Mark Cuban recently stated on a podcast that he separates companies he wishes to invest in between those that have Artificial Intelligence (Ai) and those that do not. Because the companies that have spent the money on the Ai are ahead of the game and are always outperforming those that do not. Those that do not have Ai will have to spend a lot of money because Ai is really hard and really expensive to get right.
In 2016 Apple acquired artificial intelligence start-up Turi Inc. for about $200 million, in a bid to amass innovative computing capabilities for its products and services. But since Steve Jobs regained the helm in 1997 (and also through his successor Tim Cook), Apple has been obsessively seeking to perfect the user experience. Siri is their most obvious interface to the Ai. The acquisition of Turi helped developers create and manage software and services that use machine learning (ML). From this capability, they were able to design recommendation engines, detect fraud, analyse customer usage patterns and better target potential users, as seen in their facial recognition for Home kit, the native sleep tracking within the Apple Watch, App library suggestions, translate app, and sound recognition.
In 2020 Apple spent $18.8 billion on research & development (‘R&D’) which equates to 6.8% of revenues, Alphabet (GOOGL) spent 15.6% of revenues and Facebook (FB) spent 21.4% of revenues. Which could suggest that Apple is currently falling behind the curve on development, or for the glass half full investors, maybe they are more efficient at it. Going by the Cuban filter, I would suggest the measly 6.8% is not enough of their budget to keep ahead of the game.
The estimates are for the next couple of years growth in EPS to decline and for there to be a change in the business model, as clearly, they cannot keep chasing valuations higher with stock buybacks. There was a time when IBM put investors returns before product and innovation and that was a time when Apple took advantage of their incumbent market share.
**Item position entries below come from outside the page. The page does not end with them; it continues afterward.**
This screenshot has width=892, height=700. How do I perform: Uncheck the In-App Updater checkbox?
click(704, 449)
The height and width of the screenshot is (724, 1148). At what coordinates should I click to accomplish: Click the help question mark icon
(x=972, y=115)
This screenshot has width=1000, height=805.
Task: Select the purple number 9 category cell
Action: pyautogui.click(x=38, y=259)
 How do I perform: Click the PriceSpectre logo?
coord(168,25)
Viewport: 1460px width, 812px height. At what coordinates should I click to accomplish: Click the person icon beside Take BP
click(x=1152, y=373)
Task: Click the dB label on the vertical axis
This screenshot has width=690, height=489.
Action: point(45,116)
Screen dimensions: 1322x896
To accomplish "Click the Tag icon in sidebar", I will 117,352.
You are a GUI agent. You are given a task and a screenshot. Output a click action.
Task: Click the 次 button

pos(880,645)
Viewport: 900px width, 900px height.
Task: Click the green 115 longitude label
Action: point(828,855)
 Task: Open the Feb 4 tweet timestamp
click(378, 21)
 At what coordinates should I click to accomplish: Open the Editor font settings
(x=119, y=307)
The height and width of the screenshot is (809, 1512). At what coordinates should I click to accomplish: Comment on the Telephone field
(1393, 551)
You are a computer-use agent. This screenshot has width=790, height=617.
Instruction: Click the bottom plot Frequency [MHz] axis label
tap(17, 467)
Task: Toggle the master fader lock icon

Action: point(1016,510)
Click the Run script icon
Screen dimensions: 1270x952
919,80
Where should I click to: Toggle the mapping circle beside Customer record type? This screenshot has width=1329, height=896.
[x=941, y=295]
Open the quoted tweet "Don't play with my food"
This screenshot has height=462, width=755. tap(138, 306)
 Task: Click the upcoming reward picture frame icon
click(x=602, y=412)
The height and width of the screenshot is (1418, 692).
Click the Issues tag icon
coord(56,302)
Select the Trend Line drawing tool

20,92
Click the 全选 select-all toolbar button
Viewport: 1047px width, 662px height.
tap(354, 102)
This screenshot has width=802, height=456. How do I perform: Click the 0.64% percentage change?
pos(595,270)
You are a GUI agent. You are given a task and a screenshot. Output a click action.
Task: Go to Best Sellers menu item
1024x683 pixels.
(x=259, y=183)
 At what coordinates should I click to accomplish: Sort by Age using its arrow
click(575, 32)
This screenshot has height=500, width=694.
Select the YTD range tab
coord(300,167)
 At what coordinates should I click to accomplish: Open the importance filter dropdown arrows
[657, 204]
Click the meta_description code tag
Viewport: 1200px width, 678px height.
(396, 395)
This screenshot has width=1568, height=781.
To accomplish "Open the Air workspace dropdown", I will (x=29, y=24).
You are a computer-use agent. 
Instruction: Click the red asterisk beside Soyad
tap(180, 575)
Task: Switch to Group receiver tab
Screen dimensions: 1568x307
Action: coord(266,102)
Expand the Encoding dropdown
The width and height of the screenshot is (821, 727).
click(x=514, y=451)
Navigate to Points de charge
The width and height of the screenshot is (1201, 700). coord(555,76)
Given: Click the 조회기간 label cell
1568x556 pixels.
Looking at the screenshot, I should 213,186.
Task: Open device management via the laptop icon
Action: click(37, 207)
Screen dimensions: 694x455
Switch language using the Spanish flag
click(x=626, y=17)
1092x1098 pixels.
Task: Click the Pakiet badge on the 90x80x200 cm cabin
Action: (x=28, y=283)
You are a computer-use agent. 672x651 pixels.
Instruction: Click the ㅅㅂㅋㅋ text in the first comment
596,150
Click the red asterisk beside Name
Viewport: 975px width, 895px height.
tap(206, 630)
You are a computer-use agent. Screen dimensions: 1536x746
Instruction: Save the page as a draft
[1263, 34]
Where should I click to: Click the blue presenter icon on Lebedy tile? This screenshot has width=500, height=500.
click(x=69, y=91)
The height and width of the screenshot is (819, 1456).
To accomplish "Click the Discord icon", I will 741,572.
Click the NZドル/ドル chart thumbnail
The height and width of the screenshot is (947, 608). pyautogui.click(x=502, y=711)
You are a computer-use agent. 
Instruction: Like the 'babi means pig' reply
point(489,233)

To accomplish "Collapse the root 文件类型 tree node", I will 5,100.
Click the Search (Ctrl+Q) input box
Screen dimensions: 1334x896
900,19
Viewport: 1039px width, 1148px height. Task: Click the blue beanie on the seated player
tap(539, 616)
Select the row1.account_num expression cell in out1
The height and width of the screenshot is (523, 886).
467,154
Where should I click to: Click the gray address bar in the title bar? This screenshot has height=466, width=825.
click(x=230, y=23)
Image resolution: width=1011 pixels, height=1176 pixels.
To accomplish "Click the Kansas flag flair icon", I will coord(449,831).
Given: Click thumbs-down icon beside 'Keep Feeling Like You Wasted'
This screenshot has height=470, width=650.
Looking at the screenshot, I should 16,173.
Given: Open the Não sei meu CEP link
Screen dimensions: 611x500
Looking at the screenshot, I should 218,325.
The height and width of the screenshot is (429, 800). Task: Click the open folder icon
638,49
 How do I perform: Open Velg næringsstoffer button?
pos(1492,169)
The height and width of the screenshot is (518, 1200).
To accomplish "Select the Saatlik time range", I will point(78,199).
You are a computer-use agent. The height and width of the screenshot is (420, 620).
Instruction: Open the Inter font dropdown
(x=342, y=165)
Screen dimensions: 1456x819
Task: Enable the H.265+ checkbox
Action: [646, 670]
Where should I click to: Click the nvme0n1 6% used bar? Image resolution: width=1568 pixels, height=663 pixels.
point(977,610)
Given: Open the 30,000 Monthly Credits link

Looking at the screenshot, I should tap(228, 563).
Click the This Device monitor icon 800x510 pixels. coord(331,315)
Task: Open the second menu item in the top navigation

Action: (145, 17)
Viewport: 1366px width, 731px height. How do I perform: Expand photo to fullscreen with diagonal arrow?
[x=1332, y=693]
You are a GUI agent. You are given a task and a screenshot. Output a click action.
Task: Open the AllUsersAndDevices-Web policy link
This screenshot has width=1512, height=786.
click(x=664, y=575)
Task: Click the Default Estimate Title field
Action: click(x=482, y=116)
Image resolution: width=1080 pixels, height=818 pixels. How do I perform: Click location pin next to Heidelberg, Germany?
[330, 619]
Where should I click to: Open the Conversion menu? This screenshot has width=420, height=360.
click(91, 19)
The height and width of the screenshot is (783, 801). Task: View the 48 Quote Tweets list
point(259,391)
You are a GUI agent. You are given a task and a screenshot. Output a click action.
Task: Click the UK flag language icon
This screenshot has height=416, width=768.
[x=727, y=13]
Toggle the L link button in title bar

Google and Facebook don’t necessarily compete in the same areas as Apple’s traditional business but the ‘Internet of Things’, Ai, Autonomous Vehicles, Big Data etc. are all part of what Apple could do better at and they still have to fight off the Android and Chromebook market.
With the more adversarial developments between themselves and Facebook, Apple seems to be trying to pull the rug from underneath the social media company and their $85.9 billion from targeted online advertising. If Apple successfully kills off that revenue stream or at even dents it, Apple can concentrate on the hardware and user experience markets and maintain being the biggest player.
With Apple currently trading in the middle of the 2021 range, any break lower with a close lower than 126.50 would be bearish for the medium-term price, in my opinion. Failure to hold above the 133.50 level signals enduring weakness and the logical target to the downside would be the years low and then possibly, the gap from July/August 2020.
The Nasdaq is finding it hard to maintain bullish momentum as inflation fears grow, so we could be seeing a larger tech sell-off/correction after the earnings season.
There is also the possible seasonality effect of ‘Sell in May and go away’, until the next product launch which is traditionally around September time.
For the uber bulls and long-time investors, anytime we get above the 2021 opening price and start taking out the all-time highs will be a sign to start looking again for buy the dip opportunities and trend continuation strategies.